> _REQUIRED WORK_:
Word for word, transcribe the lines from the one containing "Link kopieren (124, 794)" through the end of the entries, both included, and nothing else.

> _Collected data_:
· · · · ·

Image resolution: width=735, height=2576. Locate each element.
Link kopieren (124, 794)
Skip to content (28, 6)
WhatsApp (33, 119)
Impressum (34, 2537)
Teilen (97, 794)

· · · · ·

> _RESULT OF THIS TASK_:
Link kopieren (124, 794)
Skip to content (28, 6)
WhatsApp (33, 119)
Impressum (34, 2537)
Teilen (97, 794)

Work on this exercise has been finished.